The way my novel is shaping up, it will have everyting a book needs to be banned: sex, violence, politics, religion, profanity (in three langauges, one of them invented), and characters who utter ethnic slurs (including some most Americans didn’t know existed). I can already think of several religious and political organizations and at least five countries that will want to ban it. Not bad for a former Little League president.

I don’t believe any writer sets out to write a banned book. (OK, I can think of a few who would.) We want to write books that sell, which is hard to do when angry mobs want to burn them. We also want people to like our books. We devote so much time to write them, it’s hard to see our creations being denounced as evil. It’s especially hard when they’re condemned by people who haven’t read them and don’t understand them.

But as much as we want to have people buy and enjoy our books, it’s more important for us to write about what matters. We need to describe what we see is true, and what we believe in passionately.

When anyone has an opinion, there will be someone who disagrees. When anyone believes in something, there is someone who says it’s false. When anyone speaks his or her mind, there is someone who will take offense. Keeping your opinions and beliefs to yourself won’t protect you. I’ve come across people who find my mere existence, especially my religion, offensive.
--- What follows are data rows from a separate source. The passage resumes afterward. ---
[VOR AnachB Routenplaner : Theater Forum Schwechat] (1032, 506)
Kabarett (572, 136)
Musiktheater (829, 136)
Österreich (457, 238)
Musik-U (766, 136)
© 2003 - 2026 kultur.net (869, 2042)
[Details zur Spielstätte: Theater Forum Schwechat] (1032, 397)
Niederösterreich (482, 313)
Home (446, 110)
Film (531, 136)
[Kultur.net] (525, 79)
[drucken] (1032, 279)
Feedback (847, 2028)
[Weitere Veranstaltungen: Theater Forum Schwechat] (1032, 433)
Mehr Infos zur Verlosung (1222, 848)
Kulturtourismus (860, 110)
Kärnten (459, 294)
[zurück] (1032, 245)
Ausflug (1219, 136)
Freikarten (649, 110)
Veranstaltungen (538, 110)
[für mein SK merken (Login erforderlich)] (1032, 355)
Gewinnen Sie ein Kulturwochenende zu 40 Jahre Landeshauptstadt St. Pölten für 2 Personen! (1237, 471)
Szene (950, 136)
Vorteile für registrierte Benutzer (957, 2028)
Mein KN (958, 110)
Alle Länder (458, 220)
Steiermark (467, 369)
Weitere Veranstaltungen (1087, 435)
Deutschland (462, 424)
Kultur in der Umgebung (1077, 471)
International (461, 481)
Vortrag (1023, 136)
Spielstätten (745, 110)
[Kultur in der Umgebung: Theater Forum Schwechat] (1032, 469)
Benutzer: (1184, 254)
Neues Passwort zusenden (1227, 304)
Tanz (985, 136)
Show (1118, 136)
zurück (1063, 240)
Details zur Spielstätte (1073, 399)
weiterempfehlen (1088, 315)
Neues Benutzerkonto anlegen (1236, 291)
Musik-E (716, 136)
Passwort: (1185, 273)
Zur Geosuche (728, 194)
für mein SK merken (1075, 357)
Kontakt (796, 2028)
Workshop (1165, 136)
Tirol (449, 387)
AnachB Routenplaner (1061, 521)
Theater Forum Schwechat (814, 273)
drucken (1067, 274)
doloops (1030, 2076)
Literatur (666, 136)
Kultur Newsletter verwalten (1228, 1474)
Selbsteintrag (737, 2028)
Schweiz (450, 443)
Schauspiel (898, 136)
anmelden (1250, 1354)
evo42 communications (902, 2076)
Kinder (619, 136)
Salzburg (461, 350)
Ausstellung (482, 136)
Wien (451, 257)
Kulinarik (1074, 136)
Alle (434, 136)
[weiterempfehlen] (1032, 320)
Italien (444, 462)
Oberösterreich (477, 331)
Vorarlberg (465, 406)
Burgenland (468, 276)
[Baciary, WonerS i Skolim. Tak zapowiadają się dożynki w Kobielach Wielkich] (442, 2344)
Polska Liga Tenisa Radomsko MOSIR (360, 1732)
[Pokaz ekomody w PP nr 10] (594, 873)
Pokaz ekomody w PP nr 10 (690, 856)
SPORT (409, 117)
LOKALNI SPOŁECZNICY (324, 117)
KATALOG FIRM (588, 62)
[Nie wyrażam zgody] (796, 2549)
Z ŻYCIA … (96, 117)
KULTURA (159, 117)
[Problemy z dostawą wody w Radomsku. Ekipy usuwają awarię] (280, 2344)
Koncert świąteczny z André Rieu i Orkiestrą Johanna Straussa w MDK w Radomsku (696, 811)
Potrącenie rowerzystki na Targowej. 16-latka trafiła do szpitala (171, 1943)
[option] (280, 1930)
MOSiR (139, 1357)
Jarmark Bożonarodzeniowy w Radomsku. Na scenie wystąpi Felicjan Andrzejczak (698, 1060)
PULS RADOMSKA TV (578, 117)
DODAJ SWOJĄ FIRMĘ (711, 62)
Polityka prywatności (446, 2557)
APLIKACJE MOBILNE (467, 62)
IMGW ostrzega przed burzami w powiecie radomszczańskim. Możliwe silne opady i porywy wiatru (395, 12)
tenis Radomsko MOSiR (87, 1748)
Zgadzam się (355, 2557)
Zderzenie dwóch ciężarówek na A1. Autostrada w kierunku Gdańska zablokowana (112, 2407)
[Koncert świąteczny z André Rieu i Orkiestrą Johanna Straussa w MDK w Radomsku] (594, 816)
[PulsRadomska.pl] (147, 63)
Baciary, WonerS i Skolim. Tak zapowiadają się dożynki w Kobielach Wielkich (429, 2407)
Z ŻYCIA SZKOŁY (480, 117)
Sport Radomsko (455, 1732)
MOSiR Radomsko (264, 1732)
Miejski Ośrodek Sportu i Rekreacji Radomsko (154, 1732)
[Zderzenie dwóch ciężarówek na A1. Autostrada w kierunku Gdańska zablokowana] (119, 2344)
The only choice any of us have, whether we’re writers or not, is to speak and live our truth. We can’t hide who we are, what we think, and what is important to us. We can’t please everyone, and there are people who aren’t worth pleasing. If it means that people reject us — or are trying to pull our book from their local library — so be it.

Ultimately, freedom isn’t just about writing what you want. It’s the freedom to be you. It’s the freedom to live your life as you choose. That’s why when people try to suppress what you write, they are really trying to control who you are. That is the real danger in banning books.